Asking more questions, the inquisitives get the angel’s story. He used to live in Syrania, but was banished after delving into forbidden magic, cursed to remain imprisoned in a small manifest zone. To him, love is the most powerful and noblest of all mortal emotions. He had found himself admiring its strength and wanting to preserve it. So he had studied magic in the hope of learning how to return the dead to those who loved them. Unbeknownst to his fellow angels, the place he was thrown into was also a manifest zone of Dolurrh. Seeing it as a sign of approbation from the Gods, he continued his work, ultimately discovering how to temporarily return the dead into corpses that were not their own. However, such creations had to be fueled by the life force of those who desired them, leading them to slowly deteriorate. When they could not take any more, the returned would leave, but often, their still living loved ones would come with them, preferring to die than to live without their love.

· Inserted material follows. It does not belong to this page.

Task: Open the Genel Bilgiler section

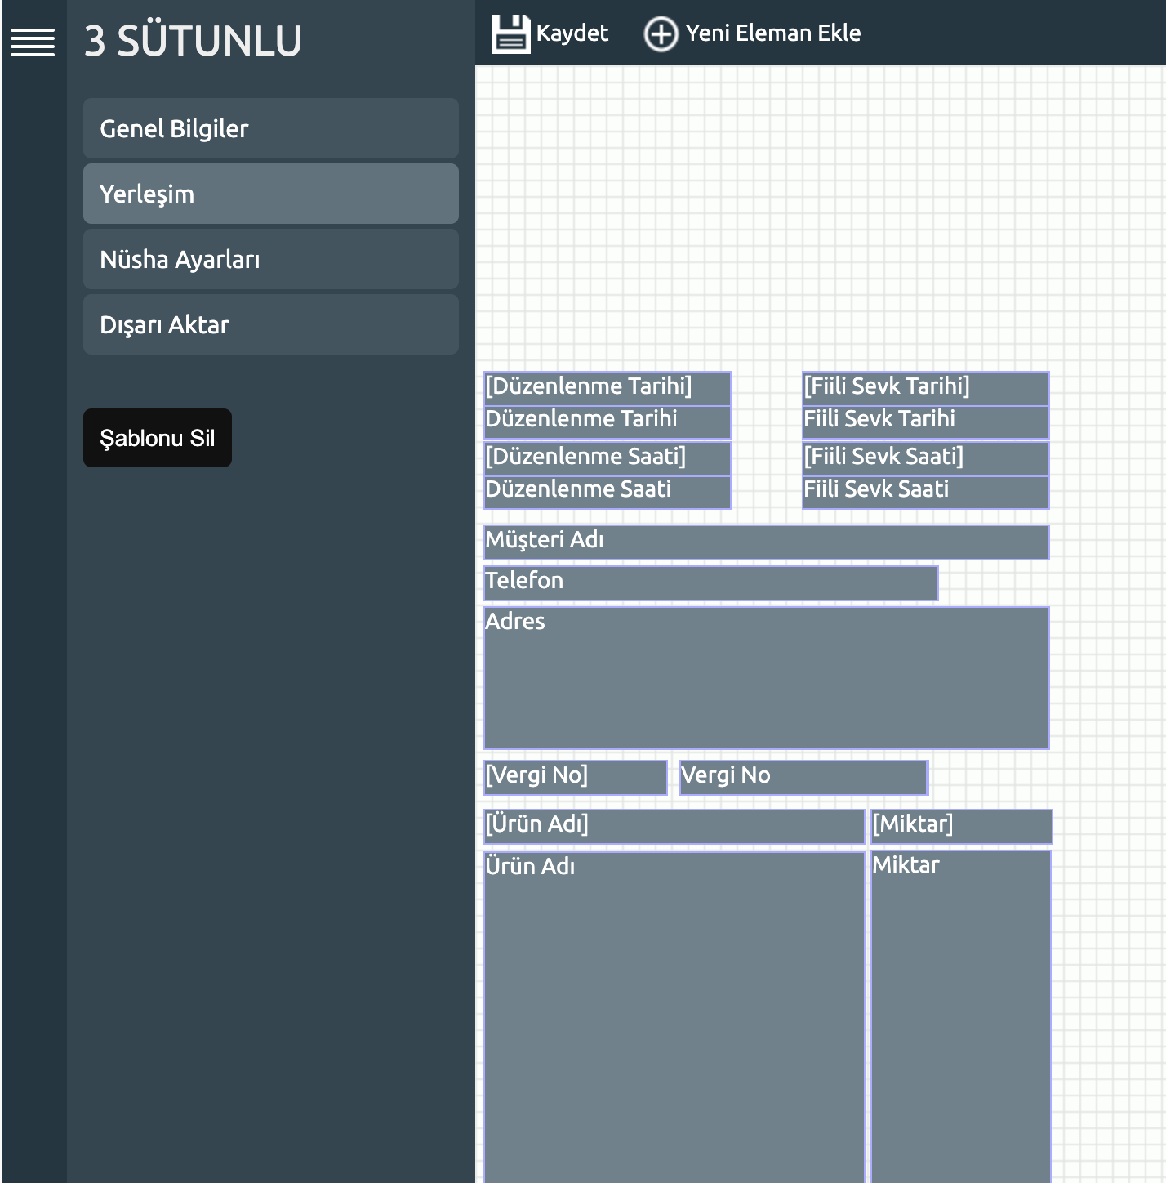Action: [x=270, y=128]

The group was torn. Sure, Aluriel was leading innocents to their deaths, but if they went willingly, who were they to interfere. Basil, however, saw no romanticism in the matter, rather the exploitation of emotionally distraught people for a madman to live his fantasy. In the end, the fact that one of the victims was a child led the group to adopt the shifter’s point of view. When they told Aluriel they could not let him continue, he simply chuckled.
“I am bound here, but the spark that gives me life is still in Syrania. If you should scatter my essence, it will eventually reform, and I will resume my work. I do not understand why you want to stand in my way.” Looking meaningfully at Karnak d’Vadalis, he says “some of you understand the pain of loss, and the loss of meaning it takes from one’s life.”

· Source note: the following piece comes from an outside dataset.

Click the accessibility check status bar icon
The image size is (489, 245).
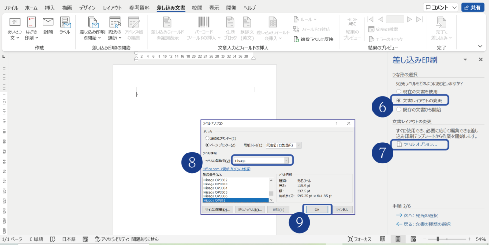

Sensing no lie in Aluriel’s words, Maathezar telepathically suggests to his allies to fall back for now while they research his claims and come back prepared. The others agree and the group takes its leave.
They spend the next few hours looking for answers at various chapels, ending up talking to a planar specialist at the Great Hall of Aureon in the University district in Upper Menthis. The scholar, Father Bertran, listens with growing interest to their tale. When they are done, he confirms that the angel’s tale is quite possible, but he tells them that it would be possible to banish him by finding the focus of his imprisonment, throwing it through the portal to Dolurrh and performing a ritual to close it permanently. He offers to perform the ritual for free, but puts down the condition that he be present to do it himself, pleading the rarity of such a hands on experience. The group agrees and head back down to Fallen with Father Bertran in tow.
They confront Aluriel. He proves a worthy foe, summoning spirits taken from Dolurrh and charging into battle with fiery blades and flanked by his large zombie minions. When they manage to vanquish him, his form dissipates, leaving behind his chainmail and the chains who bound his wings. Father Bertran identifies the binding chains as the focus item. He performs the ritual, and Aluriel binding are cast into Dolurrh, hopefully for all eternity.
When the group climb back out of the passage, they find that the Priest they had knocked out is dead. Careful examination shows that he was quite sick. Maathezar suggests that Aluriel’s presence was all that kept him alive. They report their success to Sergeant Bondle and claim their pay.